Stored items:
········

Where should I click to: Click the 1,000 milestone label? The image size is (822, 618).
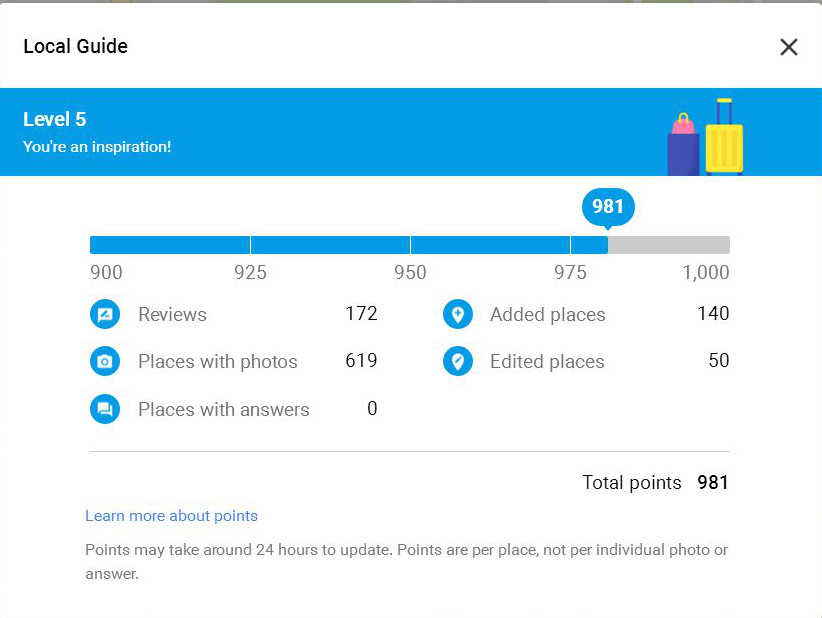point(706,273)
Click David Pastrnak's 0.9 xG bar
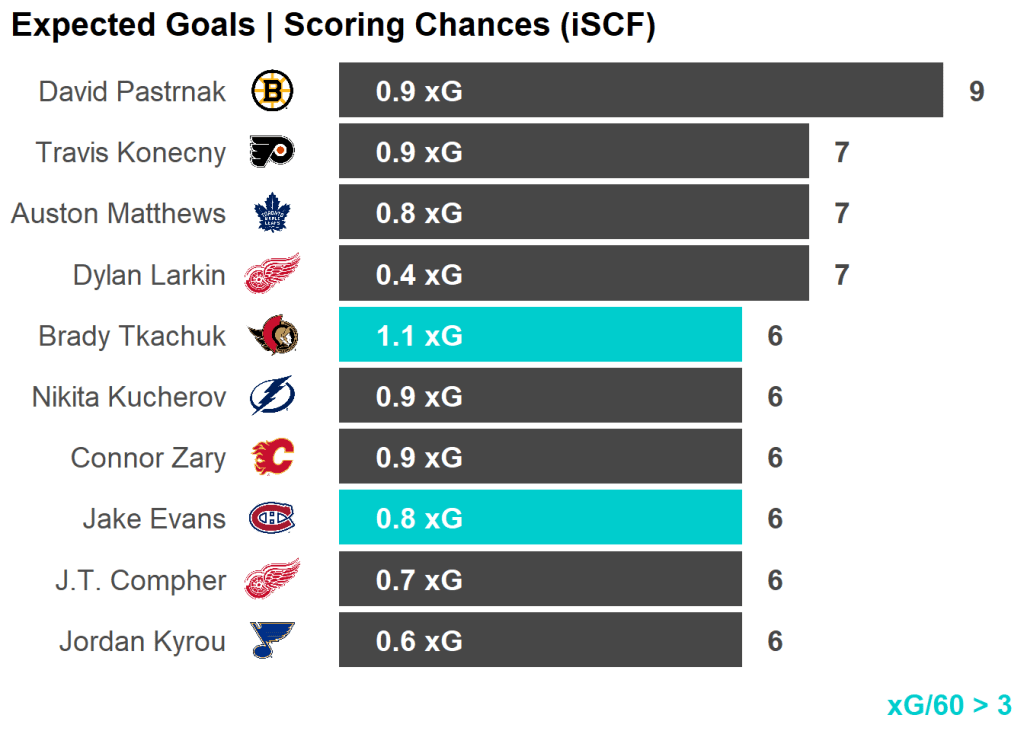The image size is (1024, 731). (x=640, y=91)
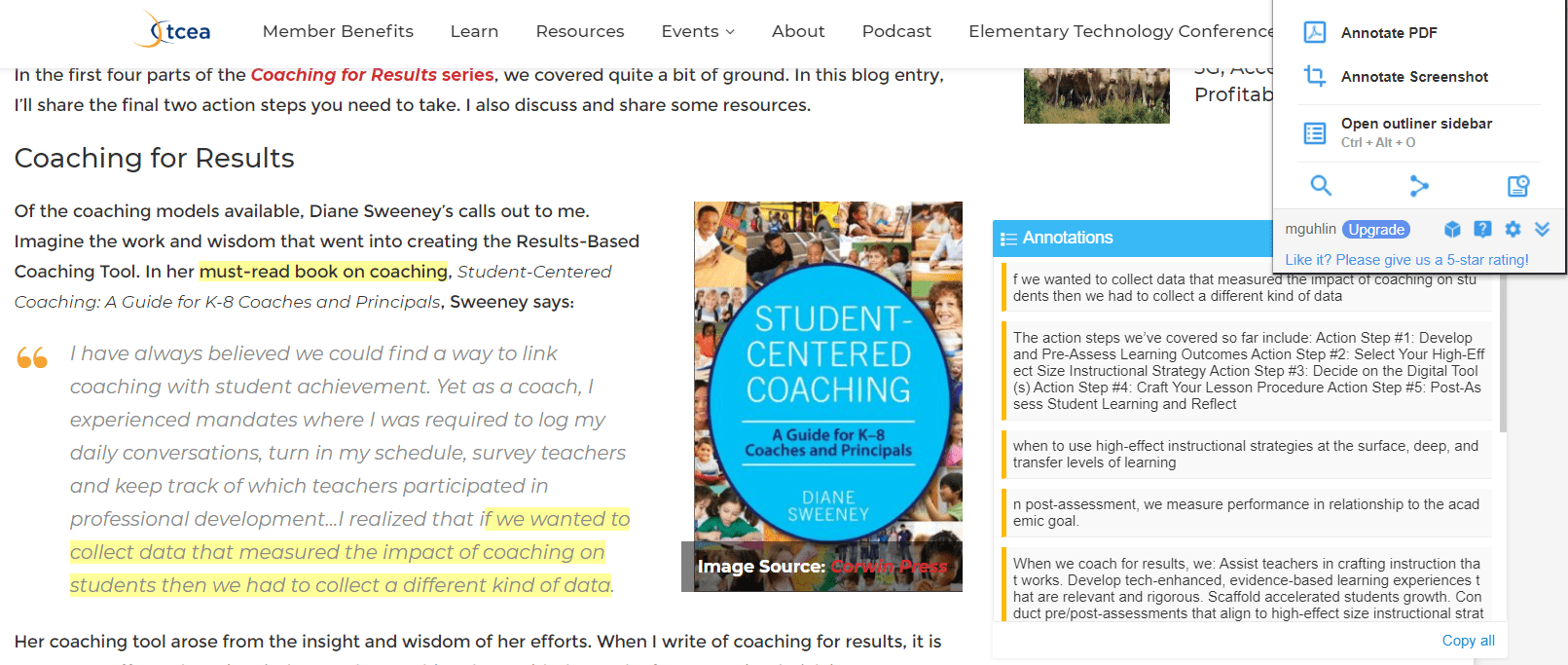The height and width of the screenshot is (665, 1568).
Task: Open the Member Benefits menu item
Action: (338, 31)
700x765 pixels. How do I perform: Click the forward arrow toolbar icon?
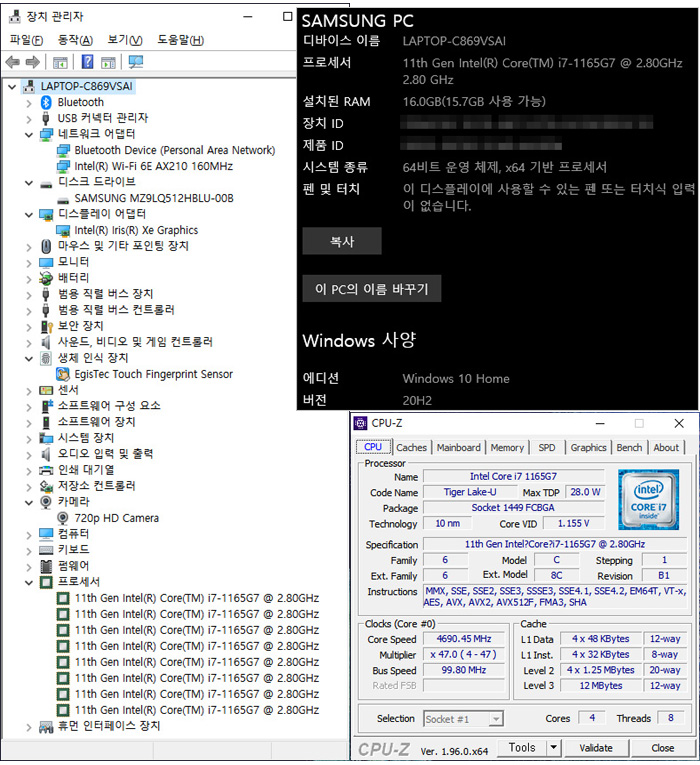[x=33, y=62]
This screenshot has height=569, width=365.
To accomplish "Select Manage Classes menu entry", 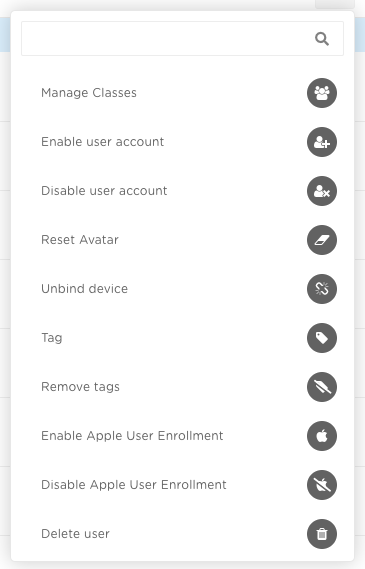I will point(89,93).
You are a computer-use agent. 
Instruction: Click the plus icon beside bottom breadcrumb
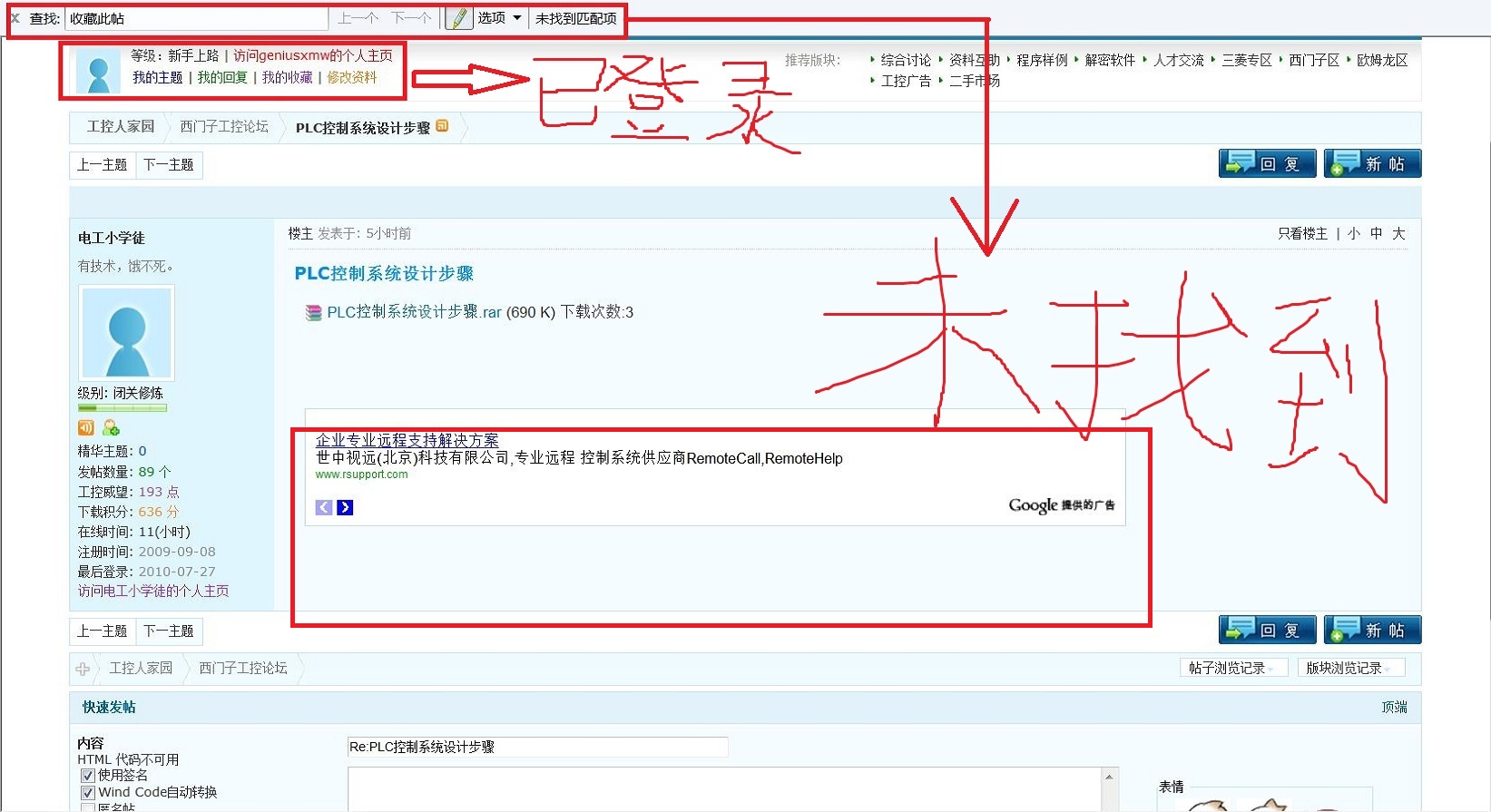[x=83, y=669]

········

## [About this exercise]
Starting with the line containing "Instruction: Click the" and ending with the last line of the records above, write out each line exactly; no pictures.

## [Finished task]
Instruction: Click the plus icon beside bottom breadcrumb
[x=83, y=669]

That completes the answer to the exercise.